[Stored items]
===
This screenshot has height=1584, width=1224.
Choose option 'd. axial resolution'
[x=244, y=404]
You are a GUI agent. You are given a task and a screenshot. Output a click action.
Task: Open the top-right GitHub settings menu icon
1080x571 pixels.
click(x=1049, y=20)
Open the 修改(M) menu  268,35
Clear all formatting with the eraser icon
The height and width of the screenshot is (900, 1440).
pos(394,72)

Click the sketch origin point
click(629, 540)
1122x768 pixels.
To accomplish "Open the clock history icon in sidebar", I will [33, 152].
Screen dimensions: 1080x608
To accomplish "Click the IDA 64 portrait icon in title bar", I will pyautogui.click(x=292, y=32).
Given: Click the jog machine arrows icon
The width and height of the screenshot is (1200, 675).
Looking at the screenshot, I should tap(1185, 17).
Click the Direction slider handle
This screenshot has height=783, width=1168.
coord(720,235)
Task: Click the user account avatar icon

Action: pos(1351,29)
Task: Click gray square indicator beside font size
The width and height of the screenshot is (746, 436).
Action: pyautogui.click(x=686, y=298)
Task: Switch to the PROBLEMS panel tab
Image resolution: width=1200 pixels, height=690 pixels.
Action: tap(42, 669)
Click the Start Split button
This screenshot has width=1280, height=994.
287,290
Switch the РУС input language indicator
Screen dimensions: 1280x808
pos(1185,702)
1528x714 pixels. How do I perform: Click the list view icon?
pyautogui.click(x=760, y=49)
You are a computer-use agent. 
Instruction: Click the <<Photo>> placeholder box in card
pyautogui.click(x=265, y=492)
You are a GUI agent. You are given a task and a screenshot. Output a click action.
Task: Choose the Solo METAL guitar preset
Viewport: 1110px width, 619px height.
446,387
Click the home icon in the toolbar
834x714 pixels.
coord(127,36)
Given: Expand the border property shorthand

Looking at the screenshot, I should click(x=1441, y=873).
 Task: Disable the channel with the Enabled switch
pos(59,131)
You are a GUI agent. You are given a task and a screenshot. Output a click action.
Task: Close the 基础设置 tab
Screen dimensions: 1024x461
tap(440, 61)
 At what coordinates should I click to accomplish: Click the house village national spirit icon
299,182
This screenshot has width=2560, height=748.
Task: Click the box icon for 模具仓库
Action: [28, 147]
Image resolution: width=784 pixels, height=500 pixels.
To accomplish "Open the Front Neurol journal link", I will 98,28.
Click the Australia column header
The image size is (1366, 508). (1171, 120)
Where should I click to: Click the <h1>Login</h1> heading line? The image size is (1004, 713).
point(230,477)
===
DESCRIPTION OF THE TASK: Copy out, from the data above, every line holding the word "will".

TASK RESPONSE:
To accomplish "Open the clock history icon in sidebar", I will [33, 152].
To accomplish "Click the IDA 64 portrait icon in title bar", I will pyautogui.click(x=292, y=32).
To accomplish "Open the Front Neurol journal link", I will 98,28.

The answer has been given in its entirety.